I’m currently writing from Julian, CA, a small town about 12 miles off the PCT. I’m feeling quite luxurious, as I’ve had my first shower and my first bed since I started hiking on April 18. I’ve made it 77 miles so far. Here’s how I’ve earned my first shower and indoor sleep in 6 days.

On day 2, since my last post, we had a big day ahead, as it was hot and we really wanted to get to mile 26, as there was a good campsite there. It would also allow us to get to Mount Laguna the next day, where we could resupply our food. Day 2 was tough as we were carrying about 4 liters of water (2.2 lbs each) until mile 20 (Lake Morena) and there was a big ascent. By the time we got to the climb it was getting towards midday — it was hot. But, we made it to Lake Morena with a little water to spare. Once we got there, I officially started my junk food tour of America with a stop at the malt shop, where I downed a huge bottle of Gatorade, a root beer float, a hamburger, and fries. Somehow I was not stuffed. As a means to erase from my memory the sheer number of calories I just consumed, we walked another six miles to Boulder Oaks campground at mile 26. The miles were mostly flat and there were a number of other PCT hikers staying there. I was feeling good at this point, as the miles were coming along and the nights weren’t cold.

I’ll save you the suspense, but things got harder on day three. We wanted to make it to Mount Laguna, at mile 41 for a real meal for dinner. Neither I nor my new Australian friend (Keri) had a dinner to cook that night and a sit-down dinner sounded awesome. I was feeling really good for the first half of day 3, but then the bottoms of my feet started hurting like they just walked a lot of miles in two days. I think at a certain point I was only shuffling, rather than walking. I truly don’t think my feet were lifting off the ground. But, despite the pain, I was happy and the views were great, as we were ascending to about 6,000 feet. And I was excited for my meal. (This becomes a theme.)

A ray of sunshine on the way to Mount Laguna. Mostly thinking of the meal I think I’m going to get in a few hours.

A ray of sunshine on the way to Mount Laguna. Mostly thinking of the meal I had thought I was going to get in a few hours.

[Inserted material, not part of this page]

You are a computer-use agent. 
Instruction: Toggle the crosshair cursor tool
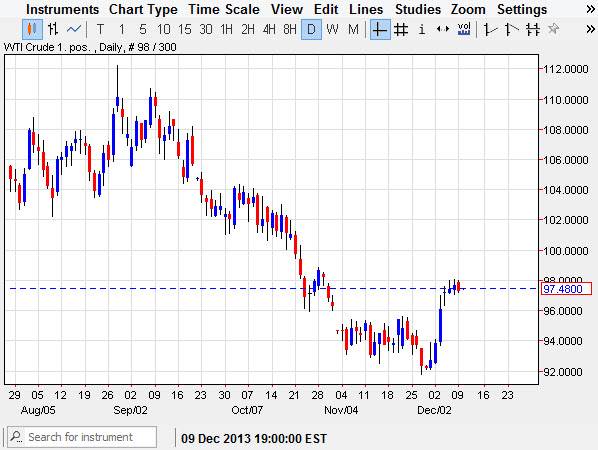pos(380,29)
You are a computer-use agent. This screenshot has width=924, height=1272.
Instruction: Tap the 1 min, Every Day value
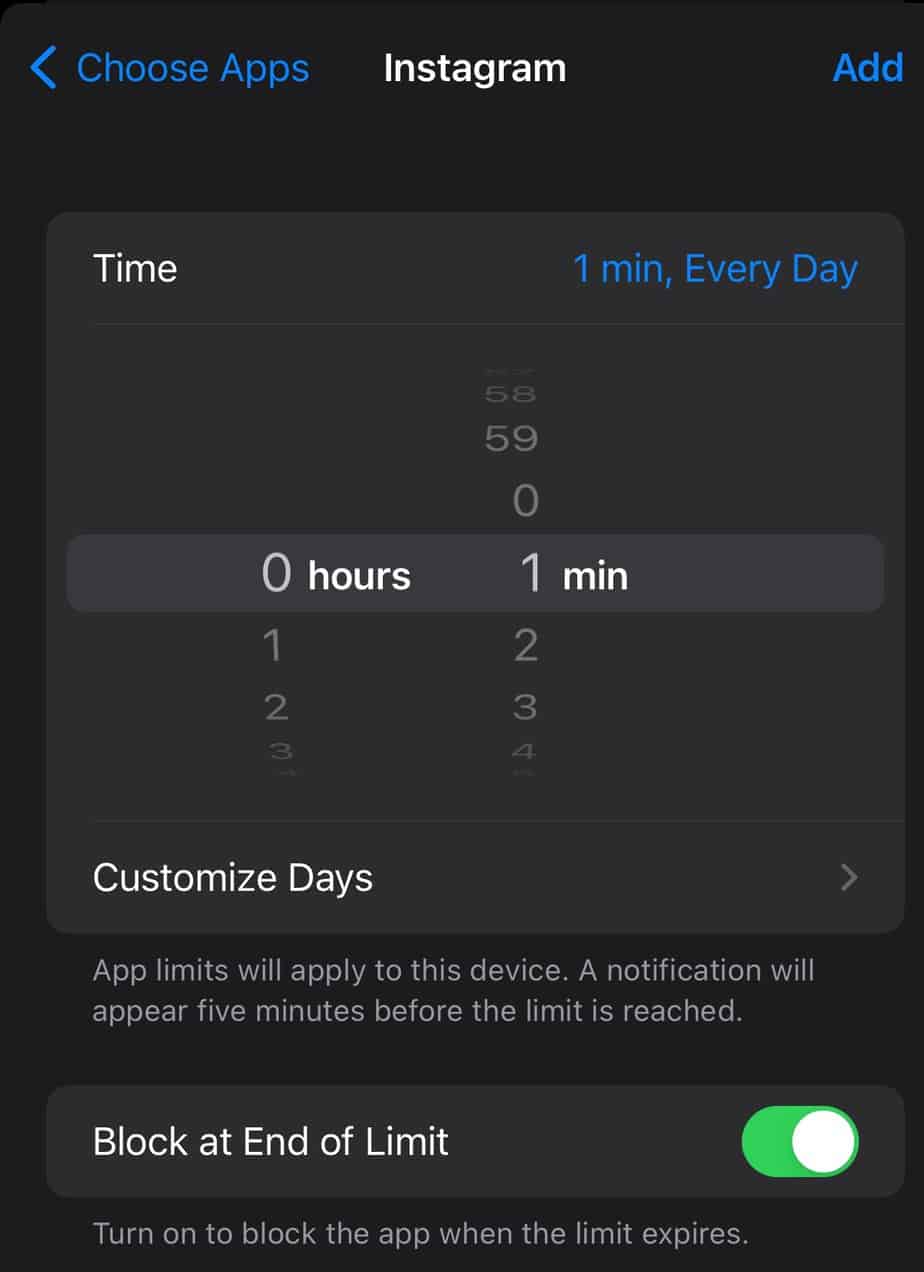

We got to Mount Laguna around 4pm. Plenty of time we thought. At about 4:15, we found the one restaurant in the town, a town which shockingly has its own zip code. As we walked up, we saw the dreaded sign: CLOSED. A few other hikers sitting outside told us it closed at 4:00 pm! I was cursing those shuffling slow feet. There were a couple of other places in the town; we were going to be okay. Next restaurant: CLOSED. Wasn’t opening for another few weeks. Next spot, a hiker store. They would surely be open and have meals we could buy to make. CLOSED. We had one final option, the general store. I sprinted. No time for shuffling. We got there at 4:45 and they closed at 5:00. PHEW. I bought myself some ramen, a banana, peanut M&Ms, and some Fritos as an appetizer. I couldn’t believe how insane this meal actually was. Since when did I eat Fritos and Ramen? Now I eat Fritos and Ramen.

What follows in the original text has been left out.